Cardano (ADA) Set to Surge? Whales Gobble $157M as ETF Approval Hits 75% Probability
Whales are betting big on Cardano—$157 million big—as institutional interest spikes. With ETF approval odds now at 75%, ADA’s poised for a potential breakout.
Why the frenzy? The crypto market’s sniffing blood in the water after recent regulatory nods. Traders are piling in, convinced Cardano’s next in line for the ETF treatment.
But let’s not pop the champagne yet. Wall Street’s sudden love affair with crypto smells more like FOMO than fundamentals—typical finance herd mentality. Still, with whale wallets swelling and odds improving, ADA’s gearing up for a wild ride.
TLDR
- Crypto whales bought $157 million worth of Cardano tokens in 48 hours, pushing whale holdings to 10.3% of total supply
- ETF approval odds jumped from 60% to 75% according to Polymarket data
- ADA trades near $0.78 with key resistance at $0.82-$0.83 and support at $0.70
- Long-term holders continue accumulating positions with minimal selling pressure since 2021
- Technical indicators show room for upside movement with RSI at neutral levels
Cardano has captured whale attention with massive accumulation activity over the past two days. On-chain data reveals that 200 million ADA tokens worth $157 million changed hands through large-scale purchases.
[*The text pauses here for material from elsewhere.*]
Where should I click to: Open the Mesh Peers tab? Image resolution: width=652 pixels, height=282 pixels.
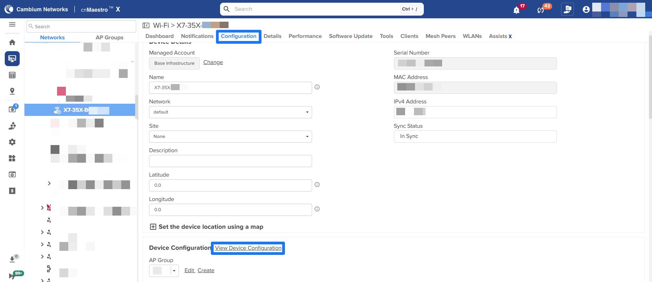coord(440,36)
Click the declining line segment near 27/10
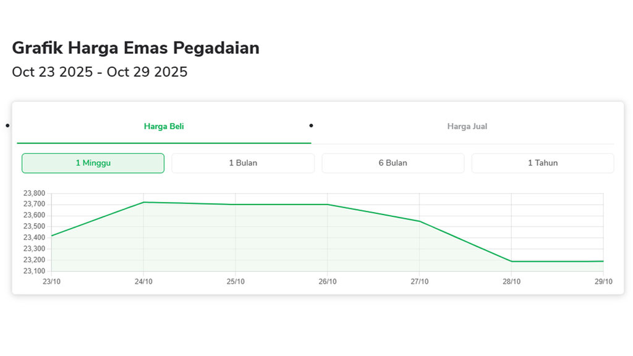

This buying spree has lifted whale holdings to 10.3% of total supply. The pattern mirrors the 2021 accumulation phase that preceded ADA’s previous rally.
The timing coincides with rising speculation around a Cardano ETF. Approval odds have climbed from 60% to 75% on Polymarket betting markets.
An approved ETF could open doors for institutional investment. Pension funds and hedge funds would gain easier access to cardano exposure.
ETF Speculation Drives Interest
Current approval odds of 75% represent a jump from earlier estimates. This development has drawn institutional watchers to the project.
Bloomberg analysts estimate a 75% chance the Cardano $ADA ETF will be approved. pic.twitter.com/6Gtqg67wkF
— Cardanians (CRDN) (@Cardanians_io) August 8, 2025
If granted, ETF approval could amplify demand through traditional finance channels. Institutional players typically MOVE larger amounts than retail investors.
The ETF narrative has become a key catalyst for several cryptocurrencies this year. Cardano appears to be benefiting from this broader trend.
ADA currently trades NEAR $0.78 after pulling back from last week’s move above $0.80. The coin gained 13% over the past week before the recent consolidation.
Cardano Price Prediction
The $0.82-$0.83 zone remains the immediate resistance barrier. A break above this level could target $0.93 and the psychological $1 mark.
Support holds firm at $0.70, where ADA has bounced consistently since mid-2023. This level aligns with the 0.236 Fibonacci retracement at $0.704.
Higher lows on weekly charts suggest ongoing accumulation. Open interest in ADA derivatives reached $1.44 billion, matching multi-month highs.
The Relative Strength Index sits at 54.58, leaving room before overbought conditions. Moving averages on 20-day and 50-day timeframes point to constructive trends.
MACD indicators show the signal line above zero with positive histogram bars. This suggests continued upward momentum in the near term.
Bollinger Bands are compressing around the upper boundary. This could indicate building momentum but also warns of potential short-term corrections.
The Chaikin Oscillator reads 10.45M, showing stronger buying pressure versus recent weeks. Volume patterns support the current price action.
Long-term holder data reveals continued accumulation since 2021 without major distribution. This shows persistent belief in the project’s future potential.
Short-term players have also shifted behavior compared to 2021. Instead of selling on rallies, they’ve shown small accumulation over recent days.
Valuation metrics indicate balanced market conditions. The market temperature indicator combining MVRV Z-Score and other metrics signals neutral territory.
Current levels don’t show euphoria, providing room for healthy price appreciation. This contrasts with overheated conditions seen in previous cycles.
Analysts project end-of-August targets between $0.95 and $1.015 under current conditions. This assumes the bullish setup continues to develop.
A failure to hold $0.81 and break $0.884 with volume could shift momentum. A drop below $0.70 WOULD likely target $0.51 and break the recent structure.
The elevated adjusted Sharpe Ratio supports prospects for continued upward momentum. This measures risk-adjusted returns for the asset.
Open interest levels of $1.44 billion signal growing trader participation but also set the stage for increased volatility.